Bet Settledbet-events

Published by SettlementWorker when a bet outcome is determined and payout calculated. Consumed by notification services and analytics. Same topic as bet-placed for unified bet lifecycle stream.

Key Schema

event_id (string)

Value Schema

{ bet_id: string, event_id: string, user_id: string, outcome: "WON"|"LOST"|"VOID", payout: number, settled_at: string }

What-If Scenarios

Odds change mid-bet (50-500ms staleness window)

Impact

Bet may be accepted at slightly stale odds. Financial risk is bounded by the staleness window duration and odds movement velocity. Typical impact: <0.1% of bets affected, with <5% price difference.

Mitigation

Odds tolerance threshold (e.g., accept bets within 5% of current odds). OddsWorker writes to Redis within milliseconds of feed changes, minimizing the window. Production sportsbooks accept this trade-off for better UX (fewer rejections).
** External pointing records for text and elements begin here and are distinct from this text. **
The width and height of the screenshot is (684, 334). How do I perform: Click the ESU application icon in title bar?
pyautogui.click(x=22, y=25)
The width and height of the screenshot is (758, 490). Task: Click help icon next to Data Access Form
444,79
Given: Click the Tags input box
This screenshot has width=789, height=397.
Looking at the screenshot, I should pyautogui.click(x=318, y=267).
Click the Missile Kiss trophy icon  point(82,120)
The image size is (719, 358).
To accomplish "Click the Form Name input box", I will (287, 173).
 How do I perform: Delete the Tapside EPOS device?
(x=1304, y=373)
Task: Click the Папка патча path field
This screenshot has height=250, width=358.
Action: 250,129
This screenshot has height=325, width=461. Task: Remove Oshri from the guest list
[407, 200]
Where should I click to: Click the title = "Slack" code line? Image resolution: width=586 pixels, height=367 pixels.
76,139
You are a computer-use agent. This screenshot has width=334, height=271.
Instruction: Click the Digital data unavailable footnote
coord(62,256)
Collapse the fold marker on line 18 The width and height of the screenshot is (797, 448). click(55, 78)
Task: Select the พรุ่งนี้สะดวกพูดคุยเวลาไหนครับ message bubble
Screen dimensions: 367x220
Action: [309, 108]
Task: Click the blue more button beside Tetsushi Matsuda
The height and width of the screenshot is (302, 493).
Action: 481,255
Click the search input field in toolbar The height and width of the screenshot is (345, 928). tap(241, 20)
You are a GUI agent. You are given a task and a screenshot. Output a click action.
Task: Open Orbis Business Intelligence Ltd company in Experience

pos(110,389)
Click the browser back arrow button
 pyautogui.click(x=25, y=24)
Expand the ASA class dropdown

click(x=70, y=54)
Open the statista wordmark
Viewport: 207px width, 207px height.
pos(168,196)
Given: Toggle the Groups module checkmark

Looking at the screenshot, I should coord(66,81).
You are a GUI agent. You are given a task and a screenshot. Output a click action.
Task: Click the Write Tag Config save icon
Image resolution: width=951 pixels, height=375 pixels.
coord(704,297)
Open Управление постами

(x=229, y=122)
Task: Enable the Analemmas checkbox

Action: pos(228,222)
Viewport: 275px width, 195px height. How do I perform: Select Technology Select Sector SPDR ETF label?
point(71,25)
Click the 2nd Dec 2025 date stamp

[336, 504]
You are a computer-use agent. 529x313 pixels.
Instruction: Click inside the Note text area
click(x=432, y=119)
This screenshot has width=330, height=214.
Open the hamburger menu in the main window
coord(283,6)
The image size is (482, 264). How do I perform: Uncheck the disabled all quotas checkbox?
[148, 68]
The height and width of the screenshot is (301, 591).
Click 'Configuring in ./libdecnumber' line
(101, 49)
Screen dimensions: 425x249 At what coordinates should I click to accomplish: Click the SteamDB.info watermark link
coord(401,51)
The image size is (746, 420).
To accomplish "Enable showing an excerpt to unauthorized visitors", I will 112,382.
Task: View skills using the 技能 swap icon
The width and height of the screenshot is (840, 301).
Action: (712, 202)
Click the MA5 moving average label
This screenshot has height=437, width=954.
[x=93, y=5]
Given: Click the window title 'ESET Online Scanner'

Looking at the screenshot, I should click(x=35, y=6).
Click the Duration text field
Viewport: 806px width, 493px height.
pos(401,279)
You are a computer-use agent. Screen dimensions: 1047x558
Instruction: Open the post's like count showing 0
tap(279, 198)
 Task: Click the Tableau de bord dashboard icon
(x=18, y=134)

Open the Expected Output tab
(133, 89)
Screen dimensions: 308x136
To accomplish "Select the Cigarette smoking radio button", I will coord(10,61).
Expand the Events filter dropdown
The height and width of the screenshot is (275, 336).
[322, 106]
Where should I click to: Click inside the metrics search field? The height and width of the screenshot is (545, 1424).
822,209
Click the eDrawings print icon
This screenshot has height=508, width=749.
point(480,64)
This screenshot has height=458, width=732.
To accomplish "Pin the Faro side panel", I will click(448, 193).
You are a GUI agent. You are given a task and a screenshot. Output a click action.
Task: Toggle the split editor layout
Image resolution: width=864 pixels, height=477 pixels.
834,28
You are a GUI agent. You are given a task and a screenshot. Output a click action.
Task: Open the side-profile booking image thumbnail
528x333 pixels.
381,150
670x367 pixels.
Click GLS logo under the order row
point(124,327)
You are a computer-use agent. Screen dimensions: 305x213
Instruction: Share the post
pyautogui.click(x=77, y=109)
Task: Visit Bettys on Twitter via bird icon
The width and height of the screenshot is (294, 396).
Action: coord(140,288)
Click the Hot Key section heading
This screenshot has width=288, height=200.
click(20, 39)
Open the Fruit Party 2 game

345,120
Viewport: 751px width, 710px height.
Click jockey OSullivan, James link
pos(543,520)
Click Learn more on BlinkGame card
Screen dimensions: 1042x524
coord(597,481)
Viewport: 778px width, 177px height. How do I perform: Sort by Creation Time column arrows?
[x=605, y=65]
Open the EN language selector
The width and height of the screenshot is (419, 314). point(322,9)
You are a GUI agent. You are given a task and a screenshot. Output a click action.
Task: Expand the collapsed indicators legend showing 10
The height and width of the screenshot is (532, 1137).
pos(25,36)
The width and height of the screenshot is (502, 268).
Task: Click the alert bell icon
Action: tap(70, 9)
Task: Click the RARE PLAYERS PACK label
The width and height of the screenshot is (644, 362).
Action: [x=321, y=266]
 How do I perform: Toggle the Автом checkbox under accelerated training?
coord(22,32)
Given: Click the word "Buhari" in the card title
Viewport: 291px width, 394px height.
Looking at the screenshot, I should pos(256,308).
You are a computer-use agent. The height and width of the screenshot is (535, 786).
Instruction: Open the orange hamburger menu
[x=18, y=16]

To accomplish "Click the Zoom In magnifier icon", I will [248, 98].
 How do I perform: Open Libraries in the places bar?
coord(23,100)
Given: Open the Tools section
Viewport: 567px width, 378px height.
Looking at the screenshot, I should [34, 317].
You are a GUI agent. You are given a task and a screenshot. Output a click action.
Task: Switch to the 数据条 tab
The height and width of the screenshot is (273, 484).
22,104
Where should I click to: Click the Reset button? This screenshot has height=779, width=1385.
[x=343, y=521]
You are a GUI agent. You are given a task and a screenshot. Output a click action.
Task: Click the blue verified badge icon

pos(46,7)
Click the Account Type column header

Double settlement (SettlementWorker processes same event twice)

Impact

Users receive double payouts. Financial loss proportional to total payouts for the event. A major Premier League match could involve millions in double-paid winnings.

Mitigation

Idempotent settlement using event sequence numbers. INSERT ... ON CONFLICT (event_sequence_number) DO NOTHING. SettlementWorker checks if a settlement record already exists before processing. Kafka consumer offset management prevents reprocessing in normal operation.

Network partition during live match (Kafka becomes unavailable)

Impact

BetService cannot publish bet events to Kafka. Bets can still be written to DynamoDB ledger (bet acceptance continues), but settlement will be delayed because SettlementWorker has no events to consume.

Mitigation

BetService implements a local buffer for Kafka-unavailable periods. Events are flushed to Kafka when connectivity resumes. SettlementWorker can also query DynamoDB directly (fallback path) for bets that missed the Kafka stream. DynamoDB ledger is the source of truth, not Kafka.

Regulatory audit request (all bets for a user over 6 months)

Impact

DynamoDB query on user_id partition key returns all bets in chronological order. No impact on live traffic because the query runs on the user's partition, not a shared resource.

Mitigation

DynamoDB's partition-by-user_id design supports this query natively. For cross-user aggregate queries (e.g., all bets on a specific market), the event_id GSI is used. For complex analytics, events are streamed from Kafka to a data warehouse (not modeled in this template).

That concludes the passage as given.